Source data
^^^^

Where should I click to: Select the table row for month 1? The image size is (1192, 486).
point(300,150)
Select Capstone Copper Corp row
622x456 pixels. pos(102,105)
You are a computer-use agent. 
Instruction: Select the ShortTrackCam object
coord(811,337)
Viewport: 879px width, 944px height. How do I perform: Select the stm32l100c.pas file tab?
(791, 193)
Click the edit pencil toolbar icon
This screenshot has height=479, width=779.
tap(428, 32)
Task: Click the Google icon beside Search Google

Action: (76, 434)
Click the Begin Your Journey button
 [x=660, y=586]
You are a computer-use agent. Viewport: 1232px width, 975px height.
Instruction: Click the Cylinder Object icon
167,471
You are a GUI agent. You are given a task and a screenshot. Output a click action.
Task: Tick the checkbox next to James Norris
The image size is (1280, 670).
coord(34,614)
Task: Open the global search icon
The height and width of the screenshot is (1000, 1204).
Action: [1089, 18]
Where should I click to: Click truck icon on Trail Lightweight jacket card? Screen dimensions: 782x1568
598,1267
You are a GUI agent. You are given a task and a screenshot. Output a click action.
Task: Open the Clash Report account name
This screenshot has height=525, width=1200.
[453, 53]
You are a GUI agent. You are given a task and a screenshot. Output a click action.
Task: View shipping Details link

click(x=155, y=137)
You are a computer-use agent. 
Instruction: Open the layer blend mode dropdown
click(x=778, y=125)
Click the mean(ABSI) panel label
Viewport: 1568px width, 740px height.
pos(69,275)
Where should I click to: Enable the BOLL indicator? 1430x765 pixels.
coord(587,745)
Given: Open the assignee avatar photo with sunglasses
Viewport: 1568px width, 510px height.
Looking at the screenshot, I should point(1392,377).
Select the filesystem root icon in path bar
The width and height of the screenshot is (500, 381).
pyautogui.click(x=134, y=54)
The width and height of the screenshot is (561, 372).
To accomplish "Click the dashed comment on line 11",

^^^^

### GIVEN EXERCISE
Repeat the data exactly, from the line containing "Viewport: 879px width, 944px" through the line containing "Looking at the", both lines included.

### EXERCISE RESULT
Viewport: 879px width, 944px height. How do I perform: Select the stm32l100c.pas file tab?
(791, 193)
Click the edit pencil toolbar icon
This screenshot has height=479, width=779.
tap(428, 32)
Task: Click the Google icon beside Search Google

Action: (76, 434)
Click the Begin Your Journey button
 [x=660, y=586]
You are a computer-use agent. Viewport: 1232px width, 975px height.
Instruction: Click the Cylinder Object icon
167,471
You are a GUI agent. You are given a task and a screenshot. Output a click action.
Task: Tick the checkbox next to James Norris
The image size is (1280, 670).
coord(34,614)
Task: Open the global search icon
The height and width of the screenshot is (1000, 1204).
Action: [1089, 18]
Where should I click to: Click truck icon on Trail Lightweight jacket card? Screen dimensions: 782x1568
598,1267
You are a GUI agent. You are given a task and a screenshot. Output a click action.
Task: Open the Clash Report account name
This screenshot has height=525, width=1200.
[453, 53]
You are a GUI agent. You are given a task and a screenshot. Output a click action.
Task: View shipping Details link

click(x=155, y=137)
You are a computer-use agent. 
Instruction: Open the layer blend mode dropdown
click(x=778, y=125)
Click the mean(ABSI) panel label
Viewport: 1568px width, 740px height.
pos(69,275)
Where should I click to: Enable the BOLL indicator? 1430x765 pixels.
coord(587,745)
Given: Open the assignee avatar photo with sunglasses
Viewport: 1568px width, 510px height.
Looking at the screenshot, I should point(1392,377).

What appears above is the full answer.